◆ Problem to solve
Once you find the line with "The height and", output it and every line after it exactly, through the last line of the listing, but no pictures.

Segment Start: Information given

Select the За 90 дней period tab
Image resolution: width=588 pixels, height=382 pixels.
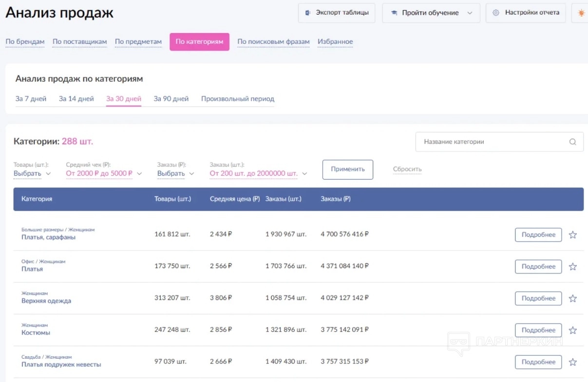point(171,99)
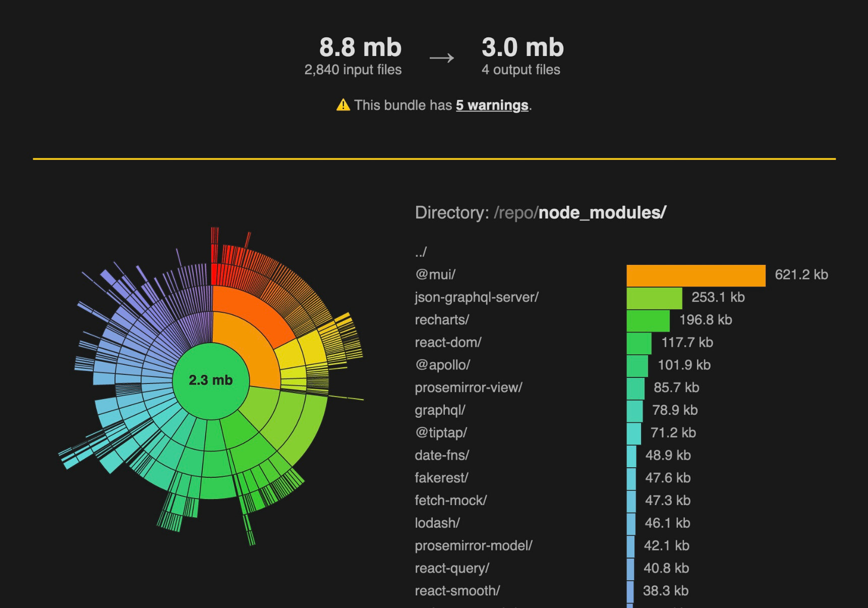Go up to parent directory ../
Image resolution: width=868 pixels, height=608 pixels.
[421, 252]
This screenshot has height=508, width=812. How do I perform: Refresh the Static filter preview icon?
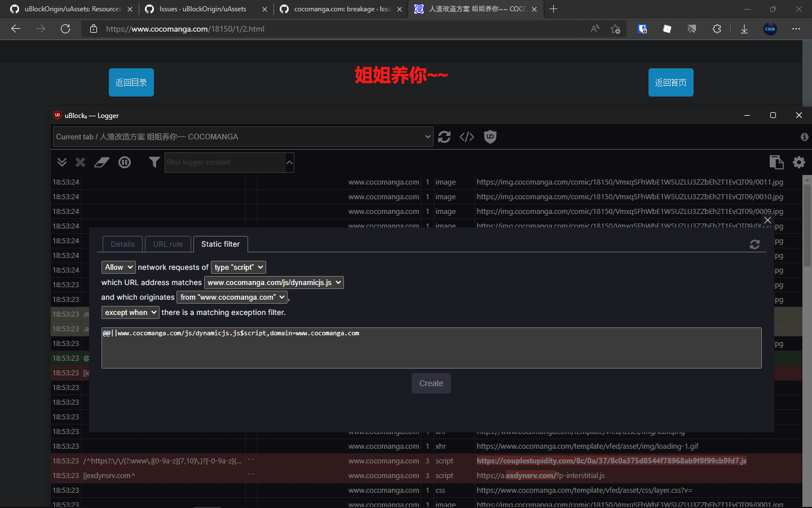point(754,244)
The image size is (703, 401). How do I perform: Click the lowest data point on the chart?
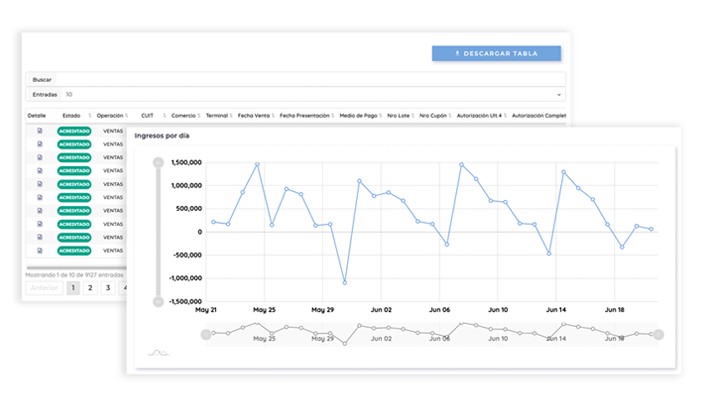(345, 283)
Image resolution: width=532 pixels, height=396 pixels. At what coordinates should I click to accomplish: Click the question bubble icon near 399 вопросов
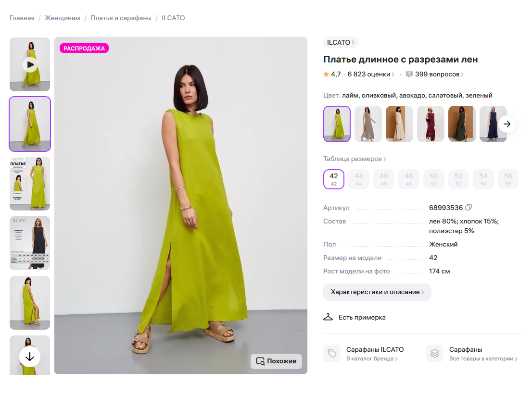click(409, 74)
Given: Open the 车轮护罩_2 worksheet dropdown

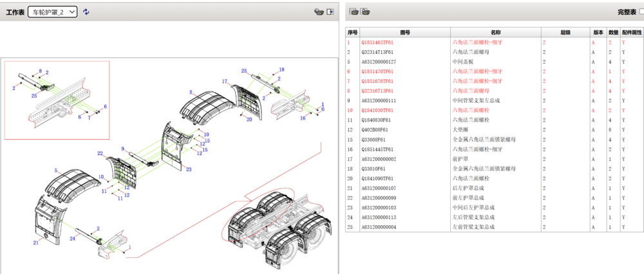Looking at the screenshot, I should pyautogui.click(x=53, y=12).
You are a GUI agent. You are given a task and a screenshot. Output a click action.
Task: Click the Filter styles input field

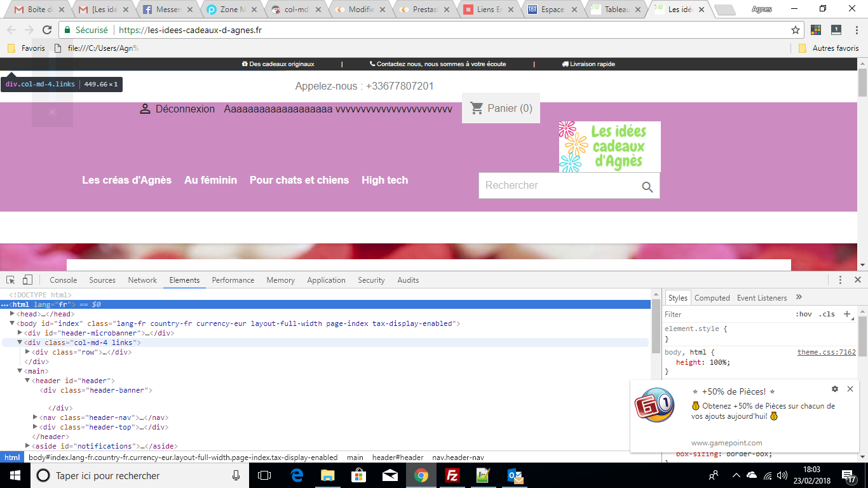[x=724, y=314]
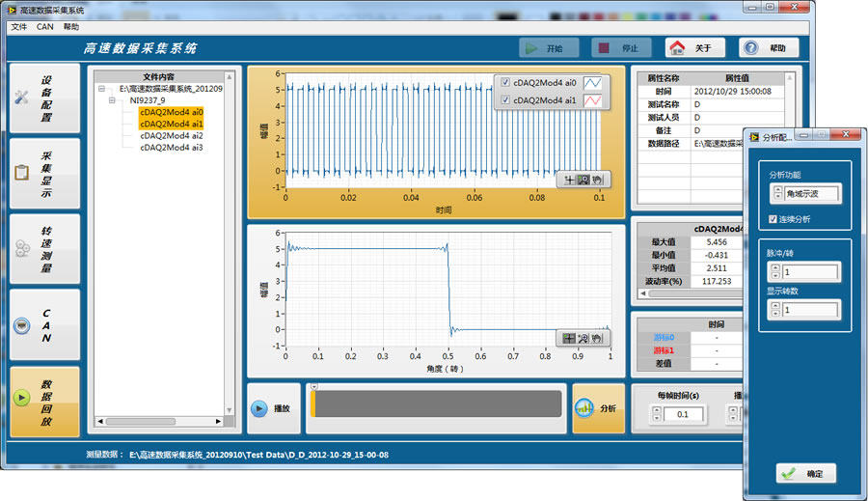Select cDAQ2Mod4 ai2 channel in tree
This screenshot has width=868, height=501.
pyautogui.click(x=171, y=136)
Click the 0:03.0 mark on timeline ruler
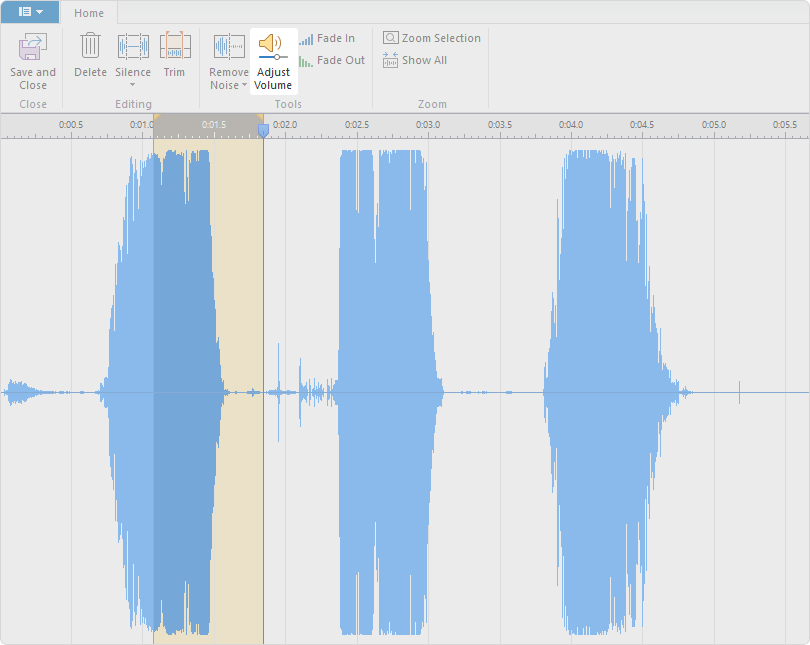Image resolution: width=810 pixels, height=645 pixels. pos(428,125)
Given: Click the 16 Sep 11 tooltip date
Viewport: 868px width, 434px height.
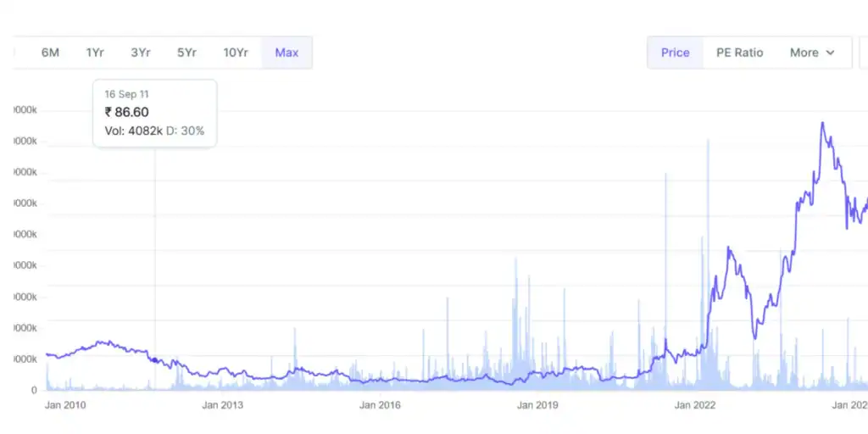Looking at the screenshot, I should pos(126,94).
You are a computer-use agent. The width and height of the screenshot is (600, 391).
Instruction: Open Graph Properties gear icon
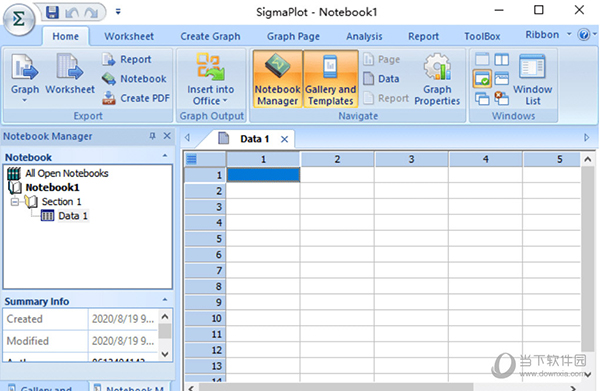[x=437, y=67]
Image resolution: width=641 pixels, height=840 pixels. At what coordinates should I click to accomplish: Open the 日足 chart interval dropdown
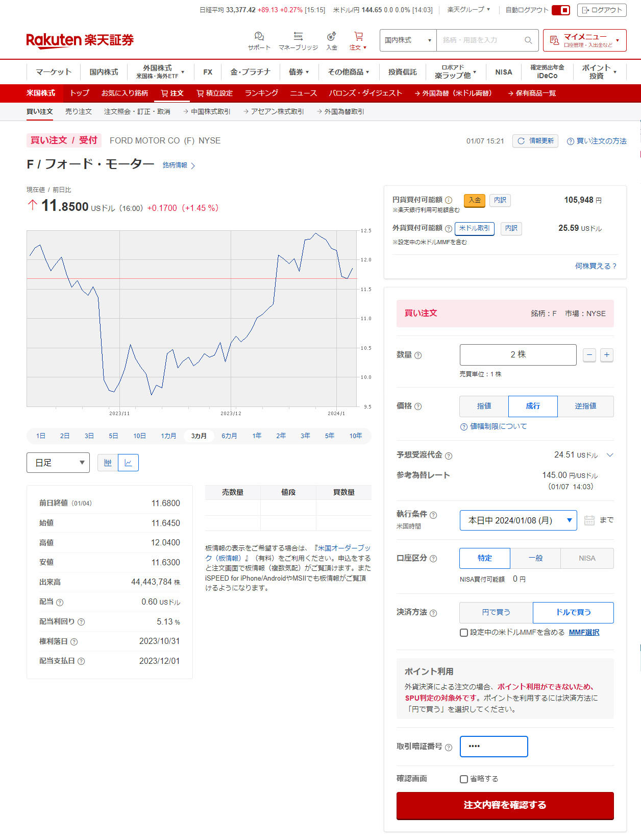[x=58, y=463]
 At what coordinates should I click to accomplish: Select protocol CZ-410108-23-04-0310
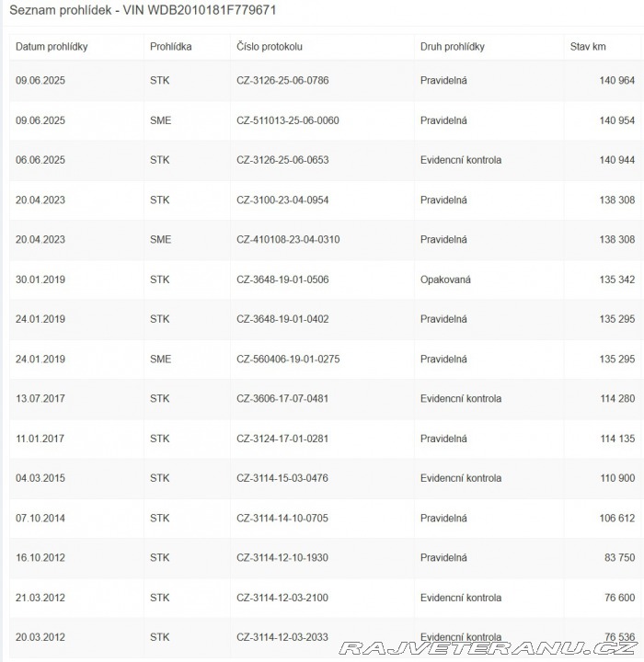(x=288, y=239)
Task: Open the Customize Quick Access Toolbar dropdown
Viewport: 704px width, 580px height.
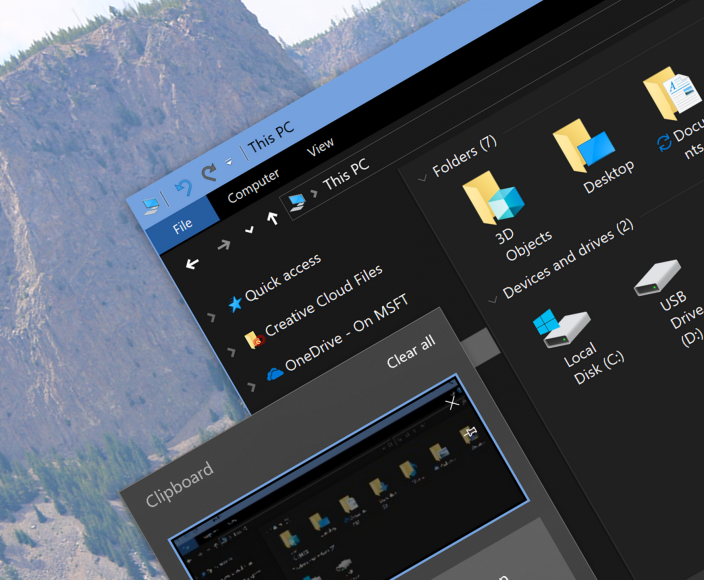Action: (x=229, y=162)
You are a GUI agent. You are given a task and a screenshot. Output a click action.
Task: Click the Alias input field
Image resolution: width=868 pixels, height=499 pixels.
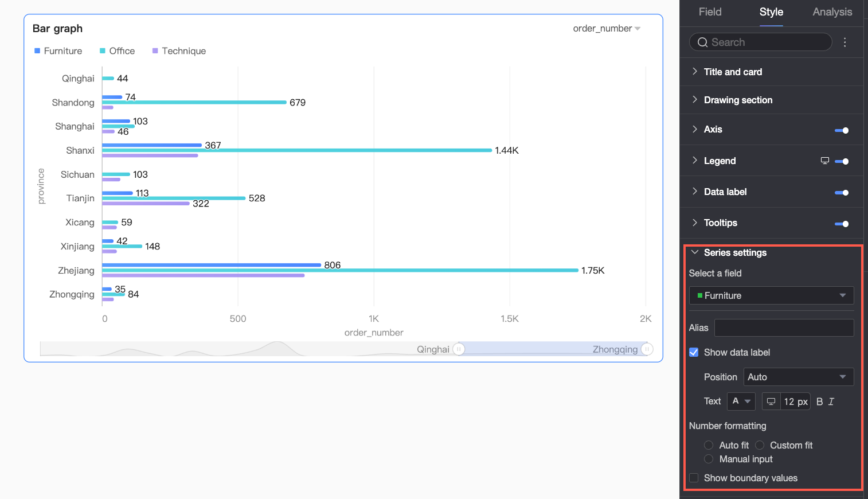click(784, 328)
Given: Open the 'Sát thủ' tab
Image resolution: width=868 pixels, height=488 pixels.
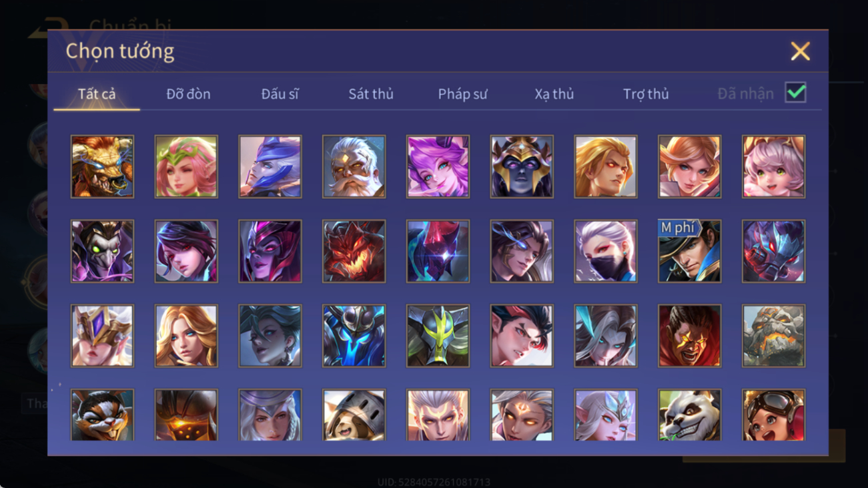Looking at the screenshot, I should [x=371, y=94].
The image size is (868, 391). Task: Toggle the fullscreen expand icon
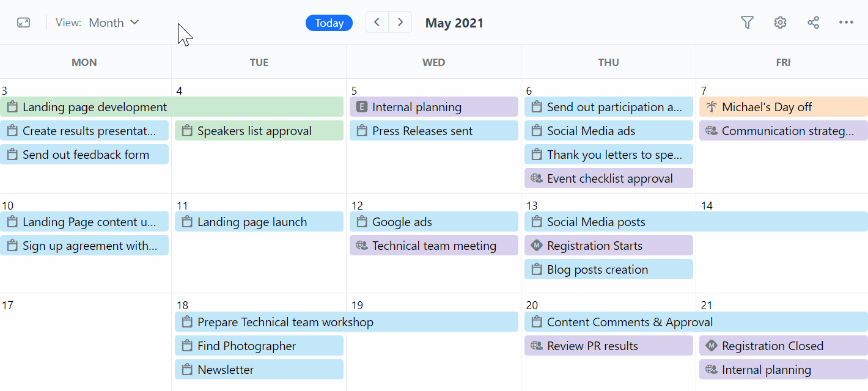pos(23,23)
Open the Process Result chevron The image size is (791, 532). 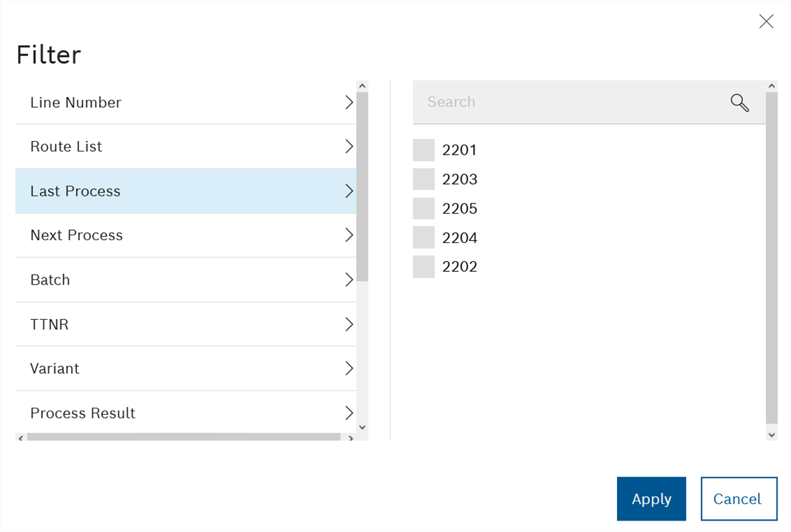click(349, 413)
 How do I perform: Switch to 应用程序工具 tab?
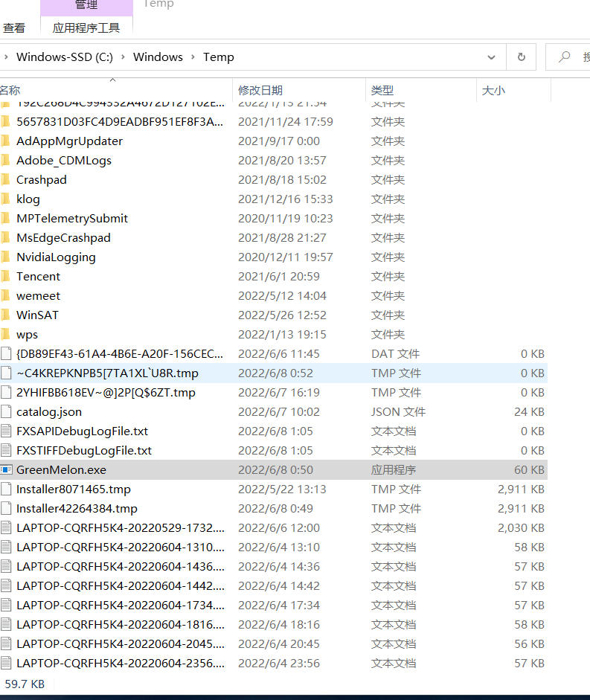point(86,28)
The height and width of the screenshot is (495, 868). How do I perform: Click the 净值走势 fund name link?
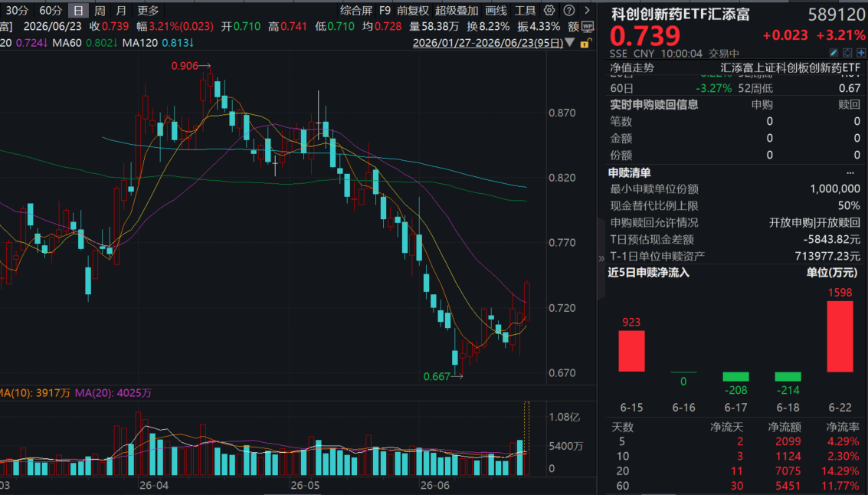tap(791, 68)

Segment End: Information given

◆ Result below
The height and width of the screenshot is (495, 868). How do I perform: Click the 净值走势 fund name link?
tap(791, 68)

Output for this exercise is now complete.